What matters here is not that the request has become faster in time. The important thing is that we do not have Contention. If we add requests, then only the left side of the picture is saturated with us.
This is a blocking request. Here Threads overlap and the keys on which Contention occurs. On the right, we don’t have any transactions in the database at all and they are quietly executed. The right case can work in this mode indefinitely. Left will cause the server to crash.
Sync io
Sometimes we need file logs. Surprisingly, the logging system can give such unpleasant failures. Latency on disk in Azure - 5 milliseconds. If we write a file in a row, it is only 200 requests per second. That's it, the application has stopped.
It’s just that your hair stands on end when you see this - more than 2000 Threads have bred in the application. 78% of all Threads are the same call stack. They stopped at the same place and are trying to enter the monitor. This monitor delimits access to the file where we all log. Of course, this must be cut.

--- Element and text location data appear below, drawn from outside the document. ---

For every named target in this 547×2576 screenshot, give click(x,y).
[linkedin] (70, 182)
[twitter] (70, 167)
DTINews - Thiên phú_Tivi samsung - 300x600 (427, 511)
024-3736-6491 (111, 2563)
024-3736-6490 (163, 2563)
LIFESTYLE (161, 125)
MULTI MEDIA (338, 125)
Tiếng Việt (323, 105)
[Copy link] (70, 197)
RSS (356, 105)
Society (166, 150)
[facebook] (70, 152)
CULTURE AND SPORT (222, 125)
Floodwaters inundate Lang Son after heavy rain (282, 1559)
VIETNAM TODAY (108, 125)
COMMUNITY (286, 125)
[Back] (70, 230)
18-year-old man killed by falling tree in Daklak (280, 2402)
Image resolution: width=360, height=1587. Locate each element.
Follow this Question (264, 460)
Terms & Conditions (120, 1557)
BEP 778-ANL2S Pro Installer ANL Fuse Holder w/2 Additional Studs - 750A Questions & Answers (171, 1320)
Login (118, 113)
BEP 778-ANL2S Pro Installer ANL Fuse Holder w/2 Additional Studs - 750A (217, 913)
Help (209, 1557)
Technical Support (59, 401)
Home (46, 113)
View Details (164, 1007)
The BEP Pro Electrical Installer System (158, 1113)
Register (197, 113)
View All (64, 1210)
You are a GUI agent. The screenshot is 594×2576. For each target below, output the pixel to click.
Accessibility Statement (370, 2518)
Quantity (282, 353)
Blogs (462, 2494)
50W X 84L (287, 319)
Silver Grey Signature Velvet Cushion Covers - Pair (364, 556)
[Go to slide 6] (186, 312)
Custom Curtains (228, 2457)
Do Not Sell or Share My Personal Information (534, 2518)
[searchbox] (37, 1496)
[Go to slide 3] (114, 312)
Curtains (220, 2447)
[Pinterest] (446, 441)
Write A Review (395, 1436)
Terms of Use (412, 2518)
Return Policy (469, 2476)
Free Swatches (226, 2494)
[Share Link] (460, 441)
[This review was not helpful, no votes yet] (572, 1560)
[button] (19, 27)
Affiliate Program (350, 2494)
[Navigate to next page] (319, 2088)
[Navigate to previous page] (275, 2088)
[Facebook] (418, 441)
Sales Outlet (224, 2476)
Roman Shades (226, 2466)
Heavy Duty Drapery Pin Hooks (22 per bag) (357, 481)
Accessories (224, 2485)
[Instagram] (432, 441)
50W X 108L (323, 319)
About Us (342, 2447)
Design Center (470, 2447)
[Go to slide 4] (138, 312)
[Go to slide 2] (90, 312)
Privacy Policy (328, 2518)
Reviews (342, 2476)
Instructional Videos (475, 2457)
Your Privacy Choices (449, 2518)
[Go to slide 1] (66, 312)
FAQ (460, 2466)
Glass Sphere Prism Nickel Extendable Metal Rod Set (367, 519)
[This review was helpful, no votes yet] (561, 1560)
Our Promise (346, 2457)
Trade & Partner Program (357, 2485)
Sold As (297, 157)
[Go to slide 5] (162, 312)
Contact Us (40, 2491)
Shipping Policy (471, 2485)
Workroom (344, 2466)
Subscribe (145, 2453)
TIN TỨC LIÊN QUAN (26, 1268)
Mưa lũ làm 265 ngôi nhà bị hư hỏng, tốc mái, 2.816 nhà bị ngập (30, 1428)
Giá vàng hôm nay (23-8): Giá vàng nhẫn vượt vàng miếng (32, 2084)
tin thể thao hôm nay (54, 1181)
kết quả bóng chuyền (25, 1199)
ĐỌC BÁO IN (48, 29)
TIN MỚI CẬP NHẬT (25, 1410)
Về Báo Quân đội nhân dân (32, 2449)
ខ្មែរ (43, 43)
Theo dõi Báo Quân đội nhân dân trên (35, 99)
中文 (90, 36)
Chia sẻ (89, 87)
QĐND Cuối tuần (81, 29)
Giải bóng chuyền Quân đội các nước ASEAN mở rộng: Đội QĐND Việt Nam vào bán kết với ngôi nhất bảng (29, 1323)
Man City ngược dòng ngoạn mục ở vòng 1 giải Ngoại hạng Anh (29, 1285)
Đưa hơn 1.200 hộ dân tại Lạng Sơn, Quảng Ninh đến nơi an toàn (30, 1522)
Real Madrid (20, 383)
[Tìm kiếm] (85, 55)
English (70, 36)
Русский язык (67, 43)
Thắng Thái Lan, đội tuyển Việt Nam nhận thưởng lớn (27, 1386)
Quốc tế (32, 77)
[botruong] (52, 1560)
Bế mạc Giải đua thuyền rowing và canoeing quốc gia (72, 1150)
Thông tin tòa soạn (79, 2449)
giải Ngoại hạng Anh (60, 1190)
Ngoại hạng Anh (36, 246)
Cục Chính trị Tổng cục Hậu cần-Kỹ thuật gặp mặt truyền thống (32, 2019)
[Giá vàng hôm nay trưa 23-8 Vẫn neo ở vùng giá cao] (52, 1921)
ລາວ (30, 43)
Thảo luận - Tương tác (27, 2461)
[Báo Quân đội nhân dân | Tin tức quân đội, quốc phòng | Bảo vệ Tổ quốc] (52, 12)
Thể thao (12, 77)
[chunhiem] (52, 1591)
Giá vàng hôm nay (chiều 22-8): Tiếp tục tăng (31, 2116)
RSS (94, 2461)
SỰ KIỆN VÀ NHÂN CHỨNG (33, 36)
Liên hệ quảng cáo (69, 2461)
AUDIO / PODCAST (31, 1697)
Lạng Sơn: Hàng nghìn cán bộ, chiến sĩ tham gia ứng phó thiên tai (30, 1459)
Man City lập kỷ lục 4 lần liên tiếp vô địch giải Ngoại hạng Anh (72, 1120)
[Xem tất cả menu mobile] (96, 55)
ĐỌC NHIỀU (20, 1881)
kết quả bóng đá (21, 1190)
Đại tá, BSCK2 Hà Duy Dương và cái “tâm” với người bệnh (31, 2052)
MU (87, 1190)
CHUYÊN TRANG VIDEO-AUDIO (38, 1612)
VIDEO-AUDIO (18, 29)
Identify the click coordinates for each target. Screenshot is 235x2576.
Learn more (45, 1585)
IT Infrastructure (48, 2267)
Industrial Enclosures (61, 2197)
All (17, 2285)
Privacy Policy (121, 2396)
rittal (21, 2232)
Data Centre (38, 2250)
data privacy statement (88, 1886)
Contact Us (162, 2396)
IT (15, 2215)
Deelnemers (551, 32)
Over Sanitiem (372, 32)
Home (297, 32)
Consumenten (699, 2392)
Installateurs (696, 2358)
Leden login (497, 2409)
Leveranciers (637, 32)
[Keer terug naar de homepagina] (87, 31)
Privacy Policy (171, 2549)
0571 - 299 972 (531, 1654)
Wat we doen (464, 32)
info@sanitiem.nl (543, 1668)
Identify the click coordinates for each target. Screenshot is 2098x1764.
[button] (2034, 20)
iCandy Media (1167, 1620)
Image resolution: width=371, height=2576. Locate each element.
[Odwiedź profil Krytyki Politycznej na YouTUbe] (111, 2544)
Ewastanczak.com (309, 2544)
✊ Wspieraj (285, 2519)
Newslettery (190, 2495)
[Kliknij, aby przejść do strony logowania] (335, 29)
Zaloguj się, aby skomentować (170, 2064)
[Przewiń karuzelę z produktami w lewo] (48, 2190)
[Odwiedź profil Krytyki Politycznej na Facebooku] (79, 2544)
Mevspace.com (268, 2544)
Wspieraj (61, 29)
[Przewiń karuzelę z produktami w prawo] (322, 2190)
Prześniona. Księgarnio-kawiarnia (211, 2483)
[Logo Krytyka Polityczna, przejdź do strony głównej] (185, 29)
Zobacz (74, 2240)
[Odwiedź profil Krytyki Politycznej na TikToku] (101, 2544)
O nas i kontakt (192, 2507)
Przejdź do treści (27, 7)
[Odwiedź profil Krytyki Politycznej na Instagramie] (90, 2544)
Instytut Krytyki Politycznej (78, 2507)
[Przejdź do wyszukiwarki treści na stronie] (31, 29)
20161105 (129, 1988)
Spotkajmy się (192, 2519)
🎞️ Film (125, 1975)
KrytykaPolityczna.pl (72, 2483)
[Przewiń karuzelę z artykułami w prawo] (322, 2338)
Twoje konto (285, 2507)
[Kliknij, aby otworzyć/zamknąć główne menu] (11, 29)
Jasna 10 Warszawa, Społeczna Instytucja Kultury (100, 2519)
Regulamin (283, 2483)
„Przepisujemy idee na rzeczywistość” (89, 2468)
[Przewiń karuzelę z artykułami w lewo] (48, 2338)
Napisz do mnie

Here's what you need to do in NLog to configure it. We make an asynchronous target and write to it. And asynchronous target writes to the real file. Of course, we can lose a certain amount of messages in the log, but what is more important for business? When the system fell for 10 minutes, we lost a million rubles. It is probably better to lose several messages in the service log, which went into failure and rebooted.
Everything is very bad
Contention is a big issue in multi-threaded applications that doesn’t allow you to simply scale a single-threaded application. Sources of Contention need to be able to identify and eliminate. A large number of Threads are disastrous for applications, and blocking calls must be rewritten to async.
I had to rewrite a lot of legacy from blocking calls to async, I myself often initiated such an upgrade. Quite often, someone comes up and asks: “Listen, we’ve been rewriting for two weeks now, almost all async. And how much will it work faster? ”Guys, I’ll upset you - it won’t work faster. It will become even slower. After all, TPL is one competitive model on top of another - cooperative multitasking over preemptive multitasking, and this is overhead. In one of our projects - approximately + 5% to CPU usage and load on GC.
There is one more bad news - the application can work much worse after just rewriting on async, without realizing the features of the competitive model. I will talk about these features in great detail in the next article.
This raises the question - is it necessary to rewrite?
The synchronous code is rewritten on async in order to unblock the Concurrency Model and get rid of the Preemptive Multitasking model. We saw that the number of Threads can adversely affect performance, so you need to free yourself from the need to increase the number of Threads to increase Concurrency. Even if we have Legacy and we don’t want to rewrite this code - this is the main reason to rewrite it.
The good news at the end is that we now know something about how to get rid of the trivial problems of Contention of blocking code. If you find such problems in your blocking application, then it's time to get rid of them before rewriting to async, because there they will not disappear on their own.